Alan Francis Chalmers (; born 1939) is a British-Australian philosopher of science and associate professor at the University of Sydney.

Education
Chalmers was born in Bristol, England in 1939, and was awarded a Bachelor of Science degree in Physics at the University of Bristol in 1961, and his Master of Science in physics from the University of Manchester in 1964. His PhD on the electromagnetic theory of James Clerk Maxwell was awarded by the University of London in 1971.

Career
Chalmers went to Australia as a postdoctoral fellow in 1971. He was a member of the Department of General Philosophy from 1972 to 1986, and from 1986 to 1999 was the head of the Department of the History and Philosophy of Science at the University of Sydney, where he remains an honorary associate professor.
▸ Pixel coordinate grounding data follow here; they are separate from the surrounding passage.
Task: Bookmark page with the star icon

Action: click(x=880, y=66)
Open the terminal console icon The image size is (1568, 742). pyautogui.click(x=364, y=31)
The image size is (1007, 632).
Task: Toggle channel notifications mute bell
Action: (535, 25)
Since 1999 Chalmers has been a visiting scholar at the Flinders University Philosophy Department.

Chalmers was elected a fellow of the Academy of Humanities in 1997. He was awarded the Centenary Medal by the Australian government for ‘Services to the Humanities in the area of History and Philosophy of Science’. From 1999 to 2010, Alan Chalmers became a visiting scholar in the Department of Philosophy at Flinders University, and was also a visiting fellow in the Center of Philosophy of Science at the  University of Pittsburgh from 2003 to 2004.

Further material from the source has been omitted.